The ATC has a tip off about an impending terrorist attack on 10 May, targeting 20–25 thousand people. The man behind the plan is one Jamwaal, a hardened criminal who is feared by political figures and the law alike. Siddhant starts an unofficial investigation against Jamwaal. A goon named Altaf is arrested in connection to the case after the ATC defuses a bomb threat at a building.

Later, a woman is shot dead at her own home by an unknown assailant. Siddhant gets a tip from Neha, an undercover officer stationed by him in Canada, that an aide of Jamwaal named Himmat Mehendi has been arrested by the Canadian police. Siddhant sends his brother Shashank Dheer (Abhishek Bachchan) and his energetic partner, Aditya Singh (Zayed Khan), to apprehend Himmat, take him to a safe location pointed out by Neha, and extract information from him about Jamwaal and his plan. After attending his sister Anu's (Diya Mirza) engagement, Shashank and Aditya head to Canada on the same day. At the same time, Anu and her fiancé are kidnapped in lieu of Altaaf's release. Siddhant then realises that there is a terrorist informer in the ATC itself.

Meanwhile, in Canada, Aditya and Shashank are caught unawares when Aditya realises that the car they are travelling in has a bomb. He asks Shashank to drive fast as reducing the speed would detonate the bomb. A local police officer named Dan (Sunil Shetty) is meeting his estranged wife Priya (Raima Sen), trying to convince her to return to him after an incident that killed their baby while she was still pregnant. He sees them driving at top speed. He goes on to pursue them, much to Priya's anguish, resulting in a high speed car chase. Aditya and Shashank are able to escape and finally jump off the car as it travels a bridge, slows down, and explode. They then meet Neha, who reveals that she had planted the bomb in their car (having asked them by phone to get into it in the first place), calling it a test. The two go to her house and later manage to kidnap Himmat, who initially claims to them that he is "JD". Dan happens upon them again and now follows them to another bridge, where he pulls them over and roughly interrogates them, all the while refusing to believe who they really are. However, a hit squad appears on the bridge and attacks them. One of their bullets hits Dan on the shoulder while Aditya and Shashank react quickly enough to save his life and kill the men.
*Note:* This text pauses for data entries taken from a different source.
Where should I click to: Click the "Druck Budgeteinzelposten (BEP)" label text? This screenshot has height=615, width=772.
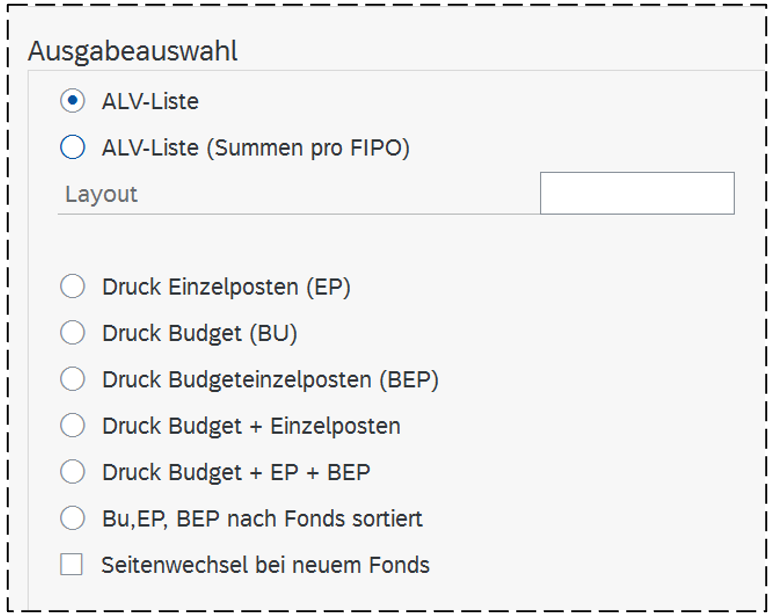[270, 379]
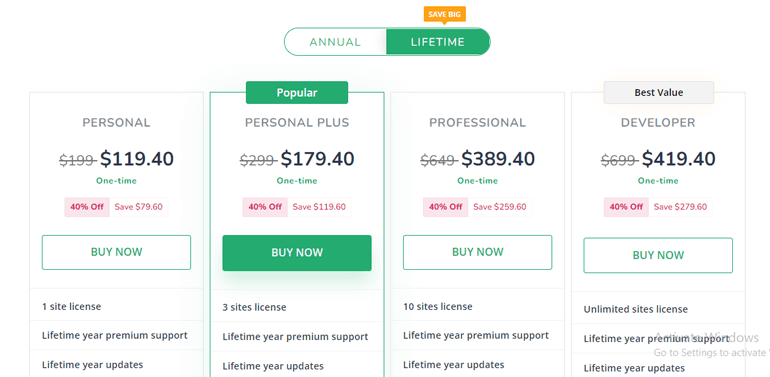Click the Save Big orange badge
The width and height of the screenshot is (770, 377).
coord(444,14)
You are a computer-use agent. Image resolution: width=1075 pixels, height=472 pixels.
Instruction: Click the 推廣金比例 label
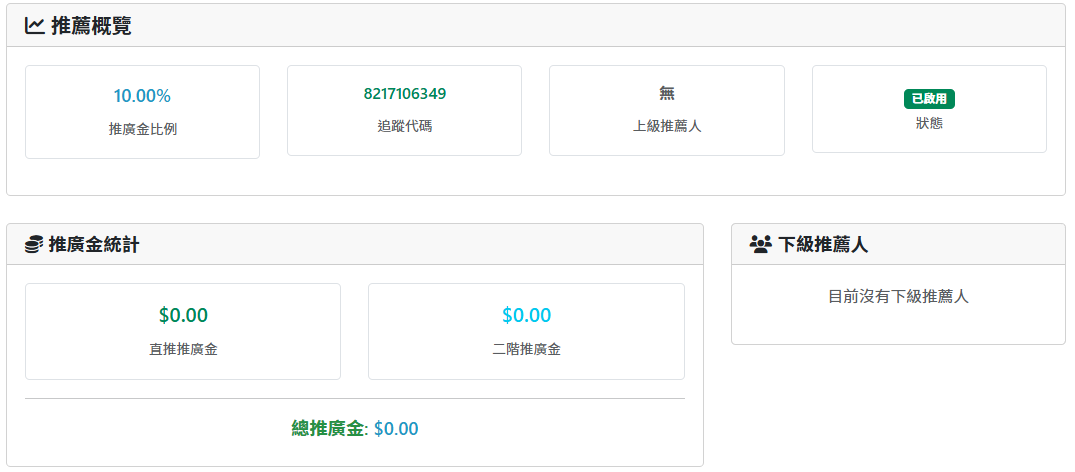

Later, in custody, Himmat breaks down and tells them that everybody working for Jamwaal is a pawn who is expendable at any point. It is here that an initially skeptical Dan teams up with Aditya and Shashank in return for them saving his life, and the trio move to his house.

When Himmat claims that he does not know anything else, the team realizes that Himmat believes Jamwaal will save him, which is why he is not revealing sensitive information. They then stage an attempt on Himmat's life, and a scared Himmat informs them that the only people who pose any real danger to Jamwaal are Asif and Irfan, his friends turned foes, who betrayed him in order to foil his plan for 10 May. Himmat tells them that he knows where Asif might be. This leads the team to a disco, Asif's supposed hideout, where they question him alongside Himmat. Asif merely gives them Irfan's whereabouts and commits suicide. They then confront Irfan, believing him to be Jamwaal, and after killing his goons, kill him too. In India, Siddhant prepares a trap to rescue Anu. Anu's fiancé dies in blast, but Anu is saved, and the mole, Roy, is detained and commits suicide instead of suffering the indignity of going to prison, but not before revealing the codeword for the entire operation, "JEET". An enraged Siddhant learns from Altaf that the latter had been hired by Jamwaal to kill Asif and Irfan in Canada before the 10th. Siddhant decides to go to Canada, while his colleague and love interest, Aditi (Shilpa Shetty), decides to use Altaf as a bait to track down people in league with Jamwaal. As a result, many high-profile individuals and politicians are exposed.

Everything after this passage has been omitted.